■ **Provided text**
Appellants' final contention is that the summary judgment was improper because a question of fact remains in dispute. They claim now that the effect of the amendments, which increased late retirees' retirement allowances, on PERS funds is disputed. Assuming, arguendo, that this claim raises a legitimate question of fact, resolution of the question in appellants' favor would not alter our analysis of the constitutional issues raised, because the rational basis for the amendments and the state's obligation to fund early retirees' allowances remain unaffected. Moreover, appellants raise this issue on the unsupported assertion that the amendments will adversely affect PERS funds. Respondents offered evidence that new benefits must be actuarily funded. Because early retirees, in order to oppose summary judgment, "may not rest upon the mere allegations of [their] pleadings, but must, by affidavit or otherwise, set forth facts demonstrating the existence of a genuine issue for trial," Bird v. Casa Royale West, 97 Nev. 67, 70, 624 P.2d 17, 19 (1981), we find that they have not shown that a genuine issue of fact remains in dispute.

For the foregoing reasons, we have concluded that appellants' challenge of the district court's order granting summary judgment is without merit.

The order granting summary judgment is affirmed.

NOTES

[1] The amendment is contained in Section 37 of Chapter 594 of the 1977 Statutes of Nevada.

[2] The amendment is contained in Section 53 of Chapter 594 of the 1977 Statutes of Nevada.

[3] Early retirees offer no evidence that the 1977 Legislature considered the cost of retroactively extending enhanced benefits to early and late retirees before enacting the amendments in question. Early retirees only offer a letter which shows that the PERS Board in 1979 considered the $24 million price tag to be too excessive to re-amend the statute to include early retirees. Although it could be assumed that the 1977 legislature considered the cost of extending the increased benefits to early retirees as excessive or prohibitive, such an economic determination provides sufficient reasonableness to satisfy due process, as long as no invidious distinction is made between the two classes of retirees. See Shapiro v. Thompson, 394 U.S. 618, 633, 89 S. Ct. 1322, 1330, 22 L. Ed. 2d 600 (1969).

■ **Material shown**

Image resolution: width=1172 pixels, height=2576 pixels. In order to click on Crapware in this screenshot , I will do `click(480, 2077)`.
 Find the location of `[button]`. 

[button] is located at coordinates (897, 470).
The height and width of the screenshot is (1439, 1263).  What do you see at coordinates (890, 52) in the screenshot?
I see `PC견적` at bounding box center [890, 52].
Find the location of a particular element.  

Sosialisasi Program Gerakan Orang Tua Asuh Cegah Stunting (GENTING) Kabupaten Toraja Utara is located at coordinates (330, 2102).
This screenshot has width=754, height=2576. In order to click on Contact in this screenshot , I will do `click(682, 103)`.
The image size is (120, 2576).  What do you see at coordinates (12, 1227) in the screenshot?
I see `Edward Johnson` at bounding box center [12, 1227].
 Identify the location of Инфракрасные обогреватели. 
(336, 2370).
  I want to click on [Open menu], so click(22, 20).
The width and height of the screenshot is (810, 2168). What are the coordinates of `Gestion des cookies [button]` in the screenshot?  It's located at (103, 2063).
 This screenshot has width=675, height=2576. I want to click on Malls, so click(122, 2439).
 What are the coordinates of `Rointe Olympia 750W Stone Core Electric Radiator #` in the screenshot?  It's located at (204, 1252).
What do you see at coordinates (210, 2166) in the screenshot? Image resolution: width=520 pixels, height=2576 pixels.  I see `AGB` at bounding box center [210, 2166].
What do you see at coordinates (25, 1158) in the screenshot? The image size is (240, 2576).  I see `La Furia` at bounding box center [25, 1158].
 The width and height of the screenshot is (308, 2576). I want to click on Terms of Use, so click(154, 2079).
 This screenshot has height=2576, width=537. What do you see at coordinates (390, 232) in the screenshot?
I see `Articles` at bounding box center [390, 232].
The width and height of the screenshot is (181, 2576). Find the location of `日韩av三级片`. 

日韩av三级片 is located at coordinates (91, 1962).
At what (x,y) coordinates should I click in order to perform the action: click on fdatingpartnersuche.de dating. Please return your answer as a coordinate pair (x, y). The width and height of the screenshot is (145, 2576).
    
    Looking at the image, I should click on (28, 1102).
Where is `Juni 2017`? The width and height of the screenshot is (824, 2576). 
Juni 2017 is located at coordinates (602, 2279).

■ **How to complete this task**
List every distinct year that appears in the court opinion excerpt above.

■ **Answer to this problem**
1981, 1977, 1979, 1969